El Instituto ANLIS Malbrán (Administración Nacional de Laboratorios e Institutos de Salud) confirmó la presencia en nuestro país de la variante del SARS-CoV-2, que había sido localizada meses atrás en Río de Janeiro, Brasil. Los investigadores llegaron a esa conclusión luego de la secuenciación del genoma completo de la variante proveniente del linaje B.1.1.28.

Desde hace días que los científicos argentinos venían alertando sobre esta posibilidad, luego de que se descubrieron mutaciones del coronavirus en cinco muestras realizadas en la Ciudad y la Provincia de Buenos Aires. En ese marco, habían adelantado que eran similares a las que se registraron en Sudáfrica y Río de Janeiro.

Sin embargo, faltaba secuenciar el genoma completo para determinar si se trataba, efectivamente de una de esas variantes.
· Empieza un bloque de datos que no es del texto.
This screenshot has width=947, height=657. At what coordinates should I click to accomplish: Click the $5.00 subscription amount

 “Una de las mejores formas de conocer un organismo es secuenciar su genoma, que contiene las instrucciones necesarias para hacerlo funcionar. Cuando se produce una pandemia como la de COVID-19, conocer el genoma del agente infeccioso responsable proporciona información con gran relevancia para los investigadores. Les permite identificar qué es lo que causa la enfermedad, conocer su origen y evolución con el tiempo o desarrollar estrategias terapéuticas para hacerle frente”, explicó la directora técnico-científica del Instituto Malbrán, Claudia Perandones.
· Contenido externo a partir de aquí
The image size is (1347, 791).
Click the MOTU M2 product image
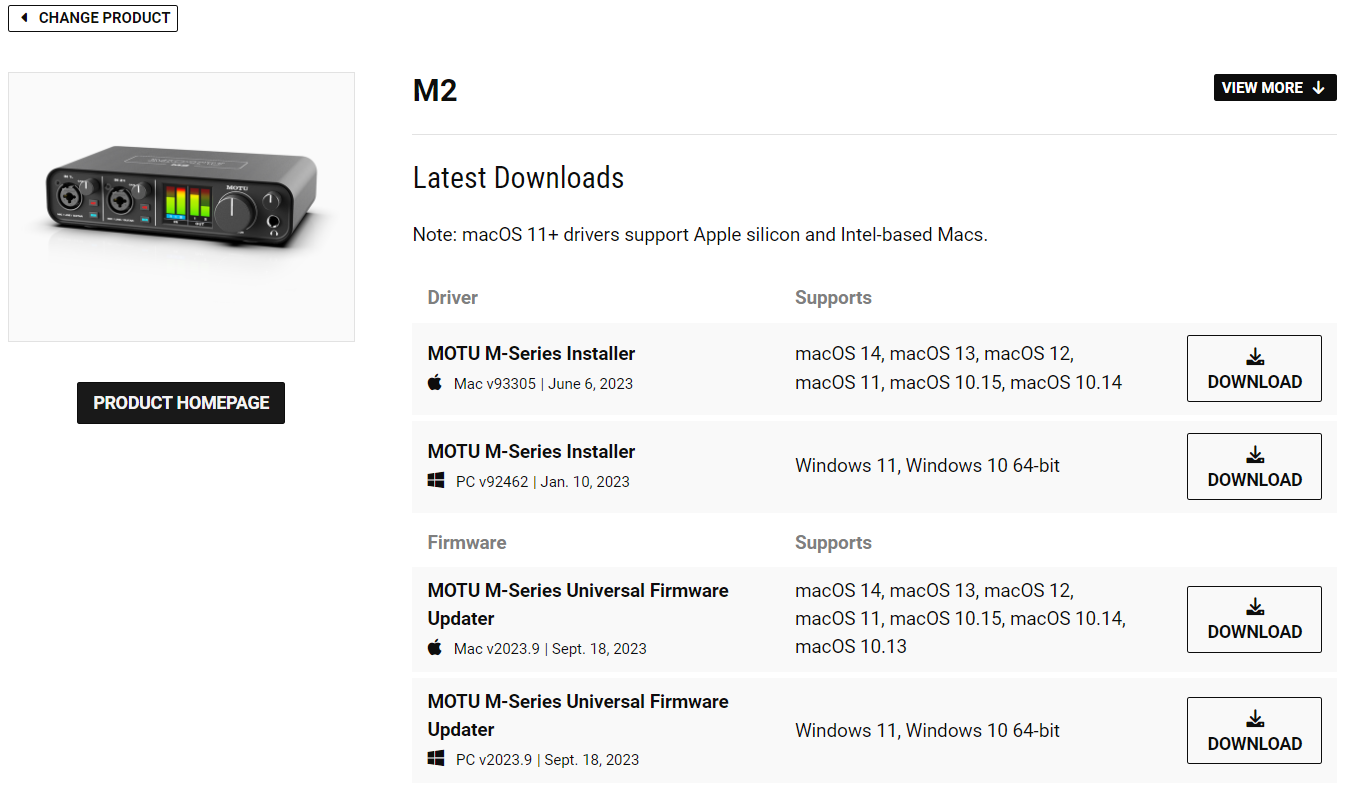181,207
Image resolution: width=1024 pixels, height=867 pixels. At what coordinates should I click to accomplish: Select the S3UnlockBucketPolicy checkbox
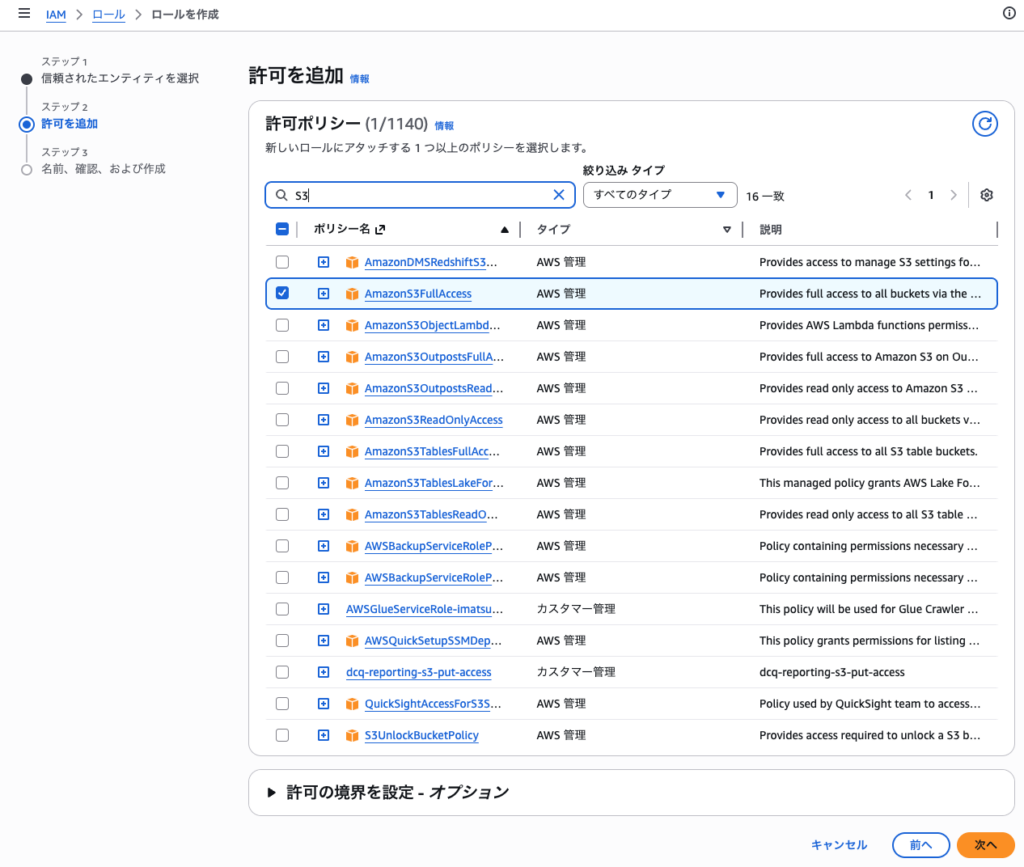tap(282, 735)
En concreto, la secuenciación genómica durante la pandemia de COVID-19 ha permitido:

  • Determinar rápidamente el origen del virus de su reservorio zoonótico (pangolín).
  • Identificar la dinámica global de dispersión del virus.
  • Analizar y realizar el seguimiento de la virulencia viral.
  • Evaluar la adecuación de las diferentes estrategias diagnósticas tradicionales y evaluar “a tiempo real” el impacto de las medidas de mitigación y control para la toma de decisiones informadas.
  • La rápida identificación de las mutaciones responsables de la segunda ola posterior al verano en Europa, la individualización de afectados “súper-transmisores” (super spreaders) de la enfermedad.
  • Identificar las reintroducciones zoonóticas, como la de los visones en Dinamarca y Francia.
  • La identificación de la “Nueva Variante del Reino Unido Linaje B.1.1.7.”, que presenta un incremento de un 70% en la transmisibilidad de la infección por SARS-CoV-2 y que ya se ha identificado en tres estados de EEUU y en 33 países mas.
  • La identificación de las variantes de Sudáfrica y Rio de Janeiro.
  • La secuenciación genómica es la única tecnología que permite la confirmación de reinfecciones.
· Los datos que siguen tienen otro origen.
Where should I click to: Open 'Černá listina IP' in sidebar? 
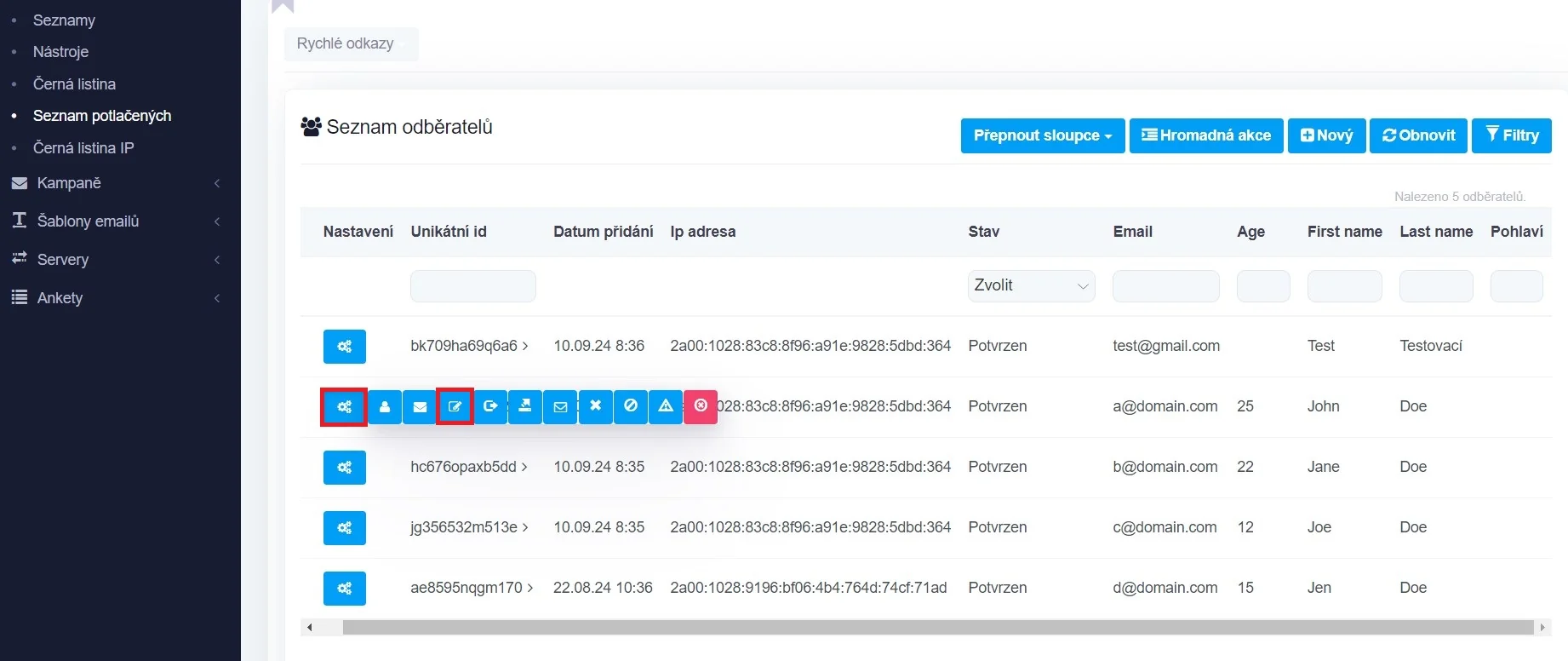click(83, 148)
Esta última es además indispensable para el seguimiento de la diversidad de las regiones del genoma como candidatas vacunales a un nivel de precisión de nucleótidos y su comparación en distintas zonas geográficas, y así vigilar la circulación de los posibles vectores de adenovirus. Cabe aclarar que varias de las fórmulas de vacunación se sustentan en estrategias de vectores de adenovirus y, por lo tanto, es fundamental realizar la secuenciación genómica de todos los adenovirus que circulen tanto a nivel nacional como regional, para garantizar la efectividad de la protección a través de la vacunación”, explicó Perandones.

Por su parte, la especialista señaló que “realizar el seguimiento de estas variaciones a través de una vigilancia genómica de la población viral circulante en el país, especialmente, y después la presión vacunal, es fundamental para asegurar la correcta cobertura de los linajes circulantes en la estrategia elegida”.